The Slovenia Times

Govt makes changes to housing law to facilitate construction


The government designed the changes to provide equal opportunities to co-finance non-profit rents by tenants in non-profit and commercial apartments, Environment and Spatial Planning Minister Irena Majcen said as she presented the changes in late March.

The changes also enable public housing funds to take additional loans to build public apartments.

The two categories of tenants will be equalised, the minister said, adding that the scope of accessibility of commercial apartments to families would remain unchanged.

The changes also allow municipalities to get required data for checking whether an applicant for a non-profit rented apartment meets all conditions determined by law.
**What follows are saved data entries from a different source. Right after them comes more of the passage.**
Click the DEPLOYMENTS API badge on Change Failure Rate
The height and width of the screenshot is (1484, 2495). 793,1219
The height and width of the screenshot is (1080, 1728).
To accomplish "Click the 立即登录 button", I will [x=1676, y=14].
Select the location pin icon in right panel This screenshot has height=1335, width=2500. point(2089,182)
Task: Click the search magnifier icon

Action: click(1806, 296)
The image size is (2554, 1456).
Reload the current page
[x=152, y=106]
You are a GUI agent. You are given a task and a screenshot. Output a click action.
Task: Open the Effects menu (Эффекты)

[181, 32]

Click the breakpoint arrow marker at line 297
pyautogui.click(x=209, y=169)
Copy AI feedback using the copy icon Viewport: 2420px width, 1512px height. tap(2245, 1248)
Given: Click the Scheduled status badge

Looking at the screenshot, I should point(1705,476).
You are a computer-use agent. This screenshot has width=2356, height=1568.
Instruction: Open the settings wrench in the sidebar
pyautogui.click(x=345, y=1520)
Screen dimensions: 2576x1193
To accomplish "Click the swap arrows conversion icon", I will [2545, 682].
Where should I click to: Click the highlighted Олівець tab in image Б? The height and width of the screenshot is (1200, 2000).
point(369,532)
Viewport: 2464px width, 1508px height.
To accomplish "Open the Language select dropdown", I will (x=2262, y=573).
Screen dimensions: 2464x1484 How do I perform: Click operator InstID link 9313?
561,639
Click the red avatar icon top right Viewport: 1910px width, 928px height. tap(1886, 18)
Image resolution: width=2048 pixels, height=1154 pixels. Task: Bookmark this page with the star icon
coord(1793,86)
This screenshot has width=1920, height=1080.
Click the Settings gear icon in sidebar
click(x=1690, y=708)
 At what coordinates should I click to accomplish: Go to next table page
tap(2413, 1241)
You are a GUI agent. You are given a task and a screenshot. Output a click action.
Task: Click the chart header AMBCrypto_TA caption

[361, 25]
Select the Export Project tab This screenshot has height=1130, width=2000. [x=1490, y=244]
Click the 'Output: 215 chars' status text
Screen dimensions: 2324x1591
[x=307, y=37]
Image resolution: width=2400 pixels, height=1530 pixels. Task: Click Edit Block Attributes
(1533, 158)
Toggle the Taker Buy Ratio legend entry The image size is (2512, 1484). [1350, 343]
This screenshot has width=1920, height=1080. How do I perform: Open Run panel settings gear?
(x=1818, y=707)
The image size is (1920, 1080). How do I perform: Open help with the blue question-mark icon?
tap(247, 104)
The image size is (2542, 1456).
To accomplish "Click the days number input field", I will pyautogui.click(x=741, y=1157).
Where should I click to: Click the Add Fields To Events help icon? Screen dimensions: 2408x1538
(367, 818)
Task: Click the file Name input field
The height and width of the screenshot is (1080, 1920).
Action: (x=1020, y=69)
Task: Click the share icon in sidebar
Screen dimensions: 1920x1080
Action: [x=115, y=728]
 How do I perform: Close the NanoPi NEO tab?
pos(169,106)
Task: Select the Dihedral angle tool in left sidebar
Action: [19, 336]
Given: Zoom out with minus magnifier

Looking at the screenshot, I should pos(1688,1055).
The proposal takes into account a 2016 decision of the Constitutional Court establishing that in the fiscal consolidation act, the legislator differently regulated the manner for determining the amount of subsidy for tenants in non-profit and commercial apartments.

"An important part is also the change that allows the municipal and national housing funds to make additional borrowings for building new apartments, which means facilitated construction of such apartments," Majcen said.

Under the proposed changes, the national Housing Fund would be able, in addition to up to 10% of the amount of its assets, to borrow an additional 20% of the amount of its assets without any limitations.

There is also the possibility of municipal housing funds borrowing from the national Housing Fund up to 10% of the amount of their own assets.

The association of housing funds at the Chamber of Commerce and Industry (GZS) has meanwhile called on the government to raise the basis for the calculation of non-profit rents as part of the changes to the act.

The association argued at a press conference on Wednesday that the current basis does not even suffice for the maintenance of the national Housing Fund.

Head of the public housing fund of the Ljubljana City Municipality Sašo Rink said that for instance, there were ten times more applicants for non-profit apartments in Ljubljana than there were apartments available. This is a consequences of the low rents, he added.